▶ [To do]: Each record below is to be output with no change at all.

** Opening Source records block **

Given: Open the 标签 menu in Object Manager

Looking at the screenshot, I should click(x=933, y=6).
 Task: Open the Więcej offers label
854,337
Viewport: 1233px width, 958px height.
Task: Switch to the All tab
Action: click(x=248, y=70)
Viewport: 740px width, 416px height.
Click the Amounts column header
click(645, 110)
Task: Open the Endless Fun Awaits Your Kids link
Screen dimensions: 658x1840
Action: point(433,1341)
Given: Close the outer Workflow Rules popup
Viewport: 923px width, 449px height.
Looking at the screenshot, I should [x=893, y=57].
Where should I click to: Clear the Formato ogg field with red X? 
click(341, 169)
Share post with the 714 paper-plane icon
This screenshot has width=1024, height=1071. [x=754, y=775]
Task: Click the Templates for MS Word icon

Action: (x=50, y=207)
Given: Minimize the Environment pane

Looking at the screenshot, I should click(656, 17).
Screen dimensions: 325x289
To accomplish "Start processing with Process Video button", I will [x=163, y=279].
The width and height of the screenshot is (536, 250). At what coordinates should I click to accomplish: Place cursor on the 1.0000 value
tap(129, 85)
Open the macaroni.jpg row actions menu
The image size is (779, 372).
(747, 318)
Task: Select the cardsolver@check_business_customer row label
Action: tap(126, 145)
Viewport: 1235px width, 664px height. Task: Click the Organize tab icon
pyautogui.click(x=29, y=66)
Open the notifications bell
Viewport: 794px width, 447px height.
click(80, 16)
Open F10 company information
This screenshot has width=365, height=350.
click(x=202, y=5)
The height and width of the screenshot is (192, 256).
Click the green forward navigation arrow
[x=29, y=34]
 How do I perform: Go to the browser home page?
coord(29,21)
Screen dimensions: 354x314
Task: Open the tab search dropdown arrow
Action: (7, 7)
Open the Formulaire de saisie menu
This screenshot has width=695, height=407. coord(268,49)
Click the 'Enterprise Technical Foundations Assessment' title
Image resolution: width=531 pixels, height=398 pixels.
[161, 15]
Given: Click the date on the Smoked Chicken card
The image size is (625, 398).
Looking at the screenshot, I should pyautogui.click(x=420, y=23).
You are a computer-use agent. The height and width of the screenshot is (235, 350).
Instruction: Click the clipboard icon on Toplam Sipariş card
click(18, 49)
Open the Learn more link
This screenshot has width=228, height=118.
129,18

** Closing Source records block **

▶ [Result for this task]:
Given: Open the 标签 menu in Object Manager

Looking at the screenshot, I should click(x=933, y=6).
 Task: Open the Więcej offers label
854,337
Viewport: 1233px width, 958px height.
Task: Switch to the All tab
Action: click(x=248, y=70)
Viewport: 740px width, 416px height.
Click the Amounts column header
click(645, 110)
Task: Open the Endless Fun Awaits Your Kids link
Screen dimensions: 658x1840
Action: point(433,1341)
Given: Close the outer Workflow Rules popup
Viewport: 923px width, 449px height.
Looking at the screenshot, I should [x=893, y=57].
Where should I click to: Clear the Formato ogg field with red X? 
click(341, 169)
Share post with the 714 paper-plane icon
This screenshot has width=1024, height=1071. [x=754, y=775]
Task: Click the Templates for MS Word icon

Action: (x=50, y=207)
Given: Minimize the Environment pane

Looking at the screenshot, I should click(656, 17).
Screen dimensions: 325x289
To accomplish "Start processing with Process Video button", I will [x=163, y=279].
The width and height of the screenshot is (536, 250). At what coordinates should I click to accomplish: Place cursor on the 1.0000 value
tap(129, 85)
Open the macaroni.jpg row actions menu
The image size is (779, 372).
(747, 318)
Task: Select the cardsolver@check_business_customer row label
Action: tap(126, 145)
Viewport: 1235px width, 664px height. Task: Click the Organize tab icon
pyautogui.click(x=29, y=66)
Open the notifications bell
Viewport: 794px width, 447px height.
click(80, 16)
Open F10 company information
This screenshot has width=365, height=350.
click(x=202, y=5)
The height and width of the screenshot is (192, 256).
Click the green forward navigation arrow
[x=29, y=34]
 How do I perform: Go to the browser home page?
coord(29,21)
Screen dimensions: 354x314
Task: Open the tab search dropdown arrow
Action: (7, 7)
Open the Formulaire de saisie menu
This screenshot has width=695, height=407. coord(268,49)
Click the 'Enterprise Technical Foundations Assessment' title
Image resolution: width=531 pixels, height=398 pixels.
[161, 15]
Given: Click the date on the Smoked Chicken card
The image size is (625, 398).
Looking at the screenshot, I should pyautogui.click(x=420, y=23).
You are a computer-use agent. The height and width of the screenshot is (235, 350).
Instruction: Click the clipboard icon on Toplam Sipariş card
click(18, 49)
Open the Learn more link
This screenshot has width=228, height=118.
129,18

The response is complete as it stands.